▸ **Work required**
Of all the lines in this material, how many have the word "computer"? Give only the number.

▸ **Dataset extract**
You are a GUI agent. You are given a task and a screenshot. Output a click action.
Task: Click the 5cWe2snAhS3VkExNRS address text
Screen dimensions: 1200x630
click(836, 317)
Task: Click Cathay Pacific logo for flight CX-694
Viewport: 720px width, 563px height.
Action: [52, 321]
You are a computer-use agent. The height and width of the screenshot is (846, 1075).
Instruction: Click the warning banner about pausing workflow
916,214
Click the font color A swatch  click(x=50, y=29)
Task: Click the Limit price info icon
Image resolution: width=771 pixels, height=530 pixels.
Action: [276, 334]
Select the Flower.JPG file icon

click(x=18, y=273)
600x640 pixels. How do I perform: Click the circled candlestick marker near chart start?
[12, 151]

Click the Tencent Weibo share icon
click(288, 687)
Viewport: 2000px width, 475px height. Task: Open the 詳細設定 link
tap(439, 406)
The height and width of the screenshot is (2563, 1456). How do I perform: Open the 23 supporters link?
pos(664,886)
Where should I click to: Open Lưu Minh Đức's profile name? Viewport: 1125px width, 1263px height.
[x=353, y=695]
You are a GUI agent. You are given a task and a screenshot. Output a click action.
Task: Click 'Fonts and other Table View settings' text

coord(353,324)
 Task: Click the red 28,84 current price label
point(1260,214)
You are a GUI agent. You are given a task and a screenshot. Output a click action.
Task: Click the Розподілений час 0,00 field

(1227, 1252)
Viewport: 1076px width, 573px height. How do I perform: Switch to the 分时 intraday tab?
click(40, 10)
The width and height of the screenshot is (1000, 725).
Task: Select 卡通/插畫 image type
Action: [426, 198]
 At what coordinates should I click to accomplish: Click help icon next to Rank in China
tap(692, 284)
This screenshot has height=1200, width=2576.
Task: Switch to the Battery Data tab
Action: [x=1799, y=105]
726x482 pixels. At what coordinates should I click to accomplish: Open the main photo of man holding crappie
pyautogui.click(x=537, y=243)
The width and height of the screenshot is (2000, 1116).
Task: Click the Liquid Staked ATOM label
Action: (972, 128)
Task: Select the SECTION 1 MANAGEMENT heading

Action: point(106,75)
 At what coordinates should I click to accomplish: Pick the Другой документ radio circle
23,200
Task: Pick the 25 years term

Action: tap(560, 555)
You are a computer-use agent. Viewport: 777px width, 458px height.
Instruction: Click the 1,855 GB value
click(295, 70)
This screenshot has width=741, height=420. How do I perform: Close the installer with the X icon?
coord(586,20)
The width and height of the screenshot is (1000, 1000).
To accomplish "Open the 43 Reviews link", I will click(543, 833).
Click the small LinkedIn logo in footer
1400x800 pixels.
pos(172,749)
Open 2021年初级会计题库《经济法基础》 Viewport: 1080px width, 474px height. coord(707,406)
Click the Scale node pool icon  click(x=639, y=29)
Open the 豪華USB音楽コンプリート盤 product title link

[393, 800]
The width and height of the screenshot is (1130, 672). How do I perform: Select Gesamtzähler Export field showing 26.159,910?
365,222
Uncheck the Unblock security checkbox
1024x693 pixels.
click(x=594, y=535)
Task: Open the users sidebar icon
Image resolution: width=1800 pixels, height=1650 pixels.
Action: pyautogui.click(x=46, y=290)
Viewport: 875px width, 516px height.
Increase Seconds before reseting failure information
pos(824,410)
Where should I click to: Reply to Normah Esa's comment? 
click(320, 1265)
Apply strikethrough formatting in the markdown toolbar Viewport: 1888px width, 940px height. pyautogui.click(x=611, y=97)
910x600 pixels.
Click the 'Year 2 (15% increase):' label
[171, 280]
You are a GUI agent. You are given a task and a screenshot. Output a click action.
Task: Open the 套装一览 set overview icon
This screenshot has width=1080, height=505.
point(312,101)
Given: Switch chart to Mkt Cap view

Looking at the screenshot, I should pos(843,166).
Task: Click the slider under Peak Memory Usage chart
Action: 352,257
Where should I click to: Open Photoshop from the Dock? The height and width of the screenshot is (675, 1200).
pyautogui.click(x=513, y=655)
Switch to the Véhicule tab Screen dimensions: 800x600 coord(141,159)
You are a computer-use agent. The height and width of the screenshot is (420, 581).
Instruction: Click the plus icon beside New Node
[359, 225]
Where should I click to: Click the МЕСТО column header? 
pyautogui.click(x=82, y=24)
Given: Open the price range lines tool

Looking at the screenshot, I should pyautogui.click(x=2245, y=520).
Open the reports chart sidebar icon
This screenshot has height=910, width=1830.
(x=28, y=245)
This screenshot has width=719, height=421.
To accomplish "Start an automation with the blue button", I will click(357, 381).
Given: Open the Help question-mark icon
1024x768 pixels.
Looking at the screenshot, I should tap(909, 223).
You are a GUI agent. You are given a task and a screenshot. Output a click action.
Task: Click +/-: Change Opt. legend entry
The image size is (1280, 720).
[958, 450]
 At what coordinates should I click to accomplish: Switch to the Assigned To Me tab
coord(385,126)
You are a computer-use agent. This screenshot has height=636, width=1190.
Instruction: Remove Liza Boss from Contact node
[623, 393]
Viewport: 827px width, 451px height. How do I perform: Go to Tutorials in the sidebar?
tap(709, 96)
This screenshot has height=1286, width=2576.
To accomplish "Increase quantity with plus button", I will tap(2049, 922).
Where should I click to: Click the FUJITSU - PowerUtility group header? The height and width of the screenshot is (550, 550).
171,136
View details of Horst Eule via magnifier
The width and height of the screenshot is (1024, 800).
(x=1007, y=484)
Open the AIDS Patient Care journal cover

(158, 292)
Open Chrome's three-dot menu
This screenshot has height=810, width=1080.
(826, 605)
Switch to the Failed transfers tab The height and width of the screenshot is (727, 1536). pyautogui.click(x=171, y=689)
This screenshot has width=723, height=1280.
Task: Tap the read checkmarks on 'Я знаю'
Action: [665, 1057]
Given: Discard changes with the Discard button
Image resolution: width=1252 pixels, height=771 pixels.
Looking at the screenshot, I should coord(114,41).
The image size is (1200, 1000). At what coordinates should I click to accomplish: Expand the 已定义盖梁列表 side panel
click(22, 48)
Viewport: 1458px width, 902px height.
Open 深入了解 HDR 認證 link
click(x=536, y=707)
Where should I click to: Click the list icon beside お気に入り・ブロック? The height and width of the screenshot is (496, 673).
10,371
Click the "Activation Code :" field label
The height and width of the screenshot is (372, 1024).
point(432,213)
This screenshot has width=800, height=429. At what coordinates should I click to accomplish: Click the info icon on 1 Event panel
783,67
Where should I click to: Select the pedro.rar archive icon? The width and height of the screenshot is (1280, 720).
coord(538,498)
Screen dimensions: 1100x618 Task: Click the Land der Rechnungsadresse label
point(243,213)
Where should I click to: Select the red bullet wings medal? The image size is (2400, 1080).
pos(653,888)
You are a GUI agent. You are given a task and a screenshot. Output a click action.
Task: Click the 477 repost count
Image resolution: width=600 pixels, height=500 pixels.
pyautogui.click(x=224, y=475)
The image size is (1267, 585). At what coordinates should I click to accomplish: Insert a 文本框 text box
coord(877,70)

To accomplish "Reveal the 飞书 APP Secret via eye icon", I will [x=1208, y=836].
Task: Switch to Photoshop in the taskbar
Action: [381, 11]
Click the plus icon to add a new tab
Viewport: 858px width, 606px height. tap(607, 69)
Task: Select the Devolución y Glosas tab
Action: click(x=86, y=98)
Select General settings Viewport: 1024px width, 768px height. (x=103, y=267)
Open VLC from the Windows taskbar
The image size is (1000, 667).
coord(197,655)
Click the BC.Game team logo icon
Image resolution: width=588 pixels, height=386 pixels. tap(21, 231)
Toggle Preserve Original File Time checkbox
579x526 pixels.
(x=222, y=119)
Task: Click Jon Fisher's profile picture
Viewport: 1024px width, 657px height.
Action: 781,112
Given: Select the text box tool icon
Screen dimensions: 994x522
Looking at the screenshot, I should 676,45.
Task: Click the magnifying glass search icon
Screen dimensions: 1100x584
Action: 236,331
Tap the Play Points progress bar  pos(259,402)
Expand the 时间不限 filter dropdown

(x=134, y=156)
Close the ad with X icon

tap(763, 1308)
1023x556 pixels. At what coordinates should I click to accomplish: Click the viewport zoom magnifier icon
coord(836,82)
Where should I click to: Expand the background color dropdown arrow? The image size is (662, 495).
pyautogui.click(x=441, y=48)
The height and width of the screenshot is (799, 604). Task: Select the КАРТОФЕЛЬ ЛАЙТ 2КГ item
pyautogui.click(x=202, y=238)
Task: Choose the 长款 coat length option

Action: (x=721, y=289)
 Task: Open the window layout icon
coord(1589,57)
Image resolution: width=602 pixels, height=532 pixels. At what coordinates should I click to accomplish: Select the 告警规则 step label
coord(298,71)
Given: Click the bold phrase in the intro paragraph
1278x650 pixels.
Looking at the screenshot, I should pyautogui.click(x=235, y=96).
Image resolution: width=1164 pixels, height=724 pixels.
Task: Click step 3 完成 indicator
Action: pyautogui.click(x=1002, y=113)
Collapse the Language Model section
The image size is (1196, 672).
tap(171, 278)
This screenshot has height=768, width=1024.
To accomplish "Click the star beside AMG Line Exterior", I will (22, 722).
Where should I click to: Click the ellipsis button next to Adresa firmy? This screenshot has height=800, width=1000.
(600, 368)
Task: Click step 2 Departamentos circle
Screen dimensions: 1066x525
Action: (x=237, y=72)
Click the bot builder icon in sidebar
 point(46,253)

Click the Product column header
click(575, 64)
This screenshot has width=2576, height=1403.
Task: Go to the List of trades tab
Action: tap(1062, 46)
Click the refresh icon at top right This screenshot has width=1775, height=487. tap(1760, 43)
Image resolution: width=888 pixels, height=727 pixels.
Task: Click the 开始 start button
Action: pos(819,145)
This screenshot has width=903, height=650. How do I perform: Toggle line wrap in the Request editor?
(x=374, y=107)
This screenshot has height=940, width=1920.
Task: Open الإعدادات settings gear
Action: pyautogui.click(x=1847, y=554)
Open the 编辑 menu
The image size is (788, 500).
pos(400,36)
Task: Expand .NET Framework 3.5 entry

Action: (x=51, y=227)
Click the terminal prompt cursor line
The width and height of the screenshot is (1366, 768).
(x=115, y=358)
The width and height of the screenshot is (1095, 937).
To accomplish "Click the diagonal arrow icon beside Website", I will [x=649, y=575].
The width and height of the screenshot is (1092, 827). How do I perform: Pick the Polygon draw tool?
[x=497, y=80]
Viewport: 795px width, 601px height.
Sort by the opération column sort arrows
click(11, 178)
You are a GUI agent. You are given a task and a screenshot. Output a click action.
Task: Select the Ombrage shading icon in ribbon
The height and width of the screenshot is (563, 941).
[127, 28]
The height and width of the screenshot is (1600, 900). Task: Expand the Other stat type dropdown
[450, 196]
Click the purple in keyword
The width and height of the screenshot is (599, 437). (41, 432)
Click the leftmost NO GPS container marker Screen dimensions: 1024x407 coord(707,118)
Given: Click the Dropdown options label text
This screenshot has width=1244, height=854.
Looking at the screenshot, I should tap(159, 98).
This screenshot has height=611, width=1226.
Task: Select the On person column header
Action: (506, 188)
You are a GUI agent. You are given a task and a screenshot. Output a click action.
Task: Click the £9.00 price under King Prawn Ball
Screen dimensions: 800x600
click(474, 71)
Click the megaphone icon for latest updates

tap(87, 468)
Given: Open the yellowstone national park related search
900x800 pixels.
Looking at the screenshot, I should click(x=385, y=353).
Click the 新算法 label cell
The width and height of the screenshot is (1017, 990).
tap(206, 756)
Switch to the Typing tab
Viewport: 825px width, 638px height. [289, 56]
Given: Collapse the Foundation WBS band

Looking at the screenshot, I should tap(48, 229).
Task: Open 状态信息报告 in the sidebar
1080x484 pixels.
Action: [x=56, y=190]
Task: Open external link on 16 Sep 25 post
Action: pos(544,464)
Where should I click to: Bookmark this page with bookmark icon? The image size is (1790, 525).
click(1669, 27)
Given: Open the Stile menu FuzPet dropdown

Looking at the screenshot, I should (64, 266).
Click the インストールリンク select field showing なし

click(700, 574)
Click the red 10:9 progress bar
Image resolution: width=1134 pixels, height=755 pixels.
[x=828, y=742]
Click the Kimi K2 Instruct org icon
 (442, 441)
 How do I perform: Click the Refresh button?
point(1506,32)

▸ **Output of the task**
4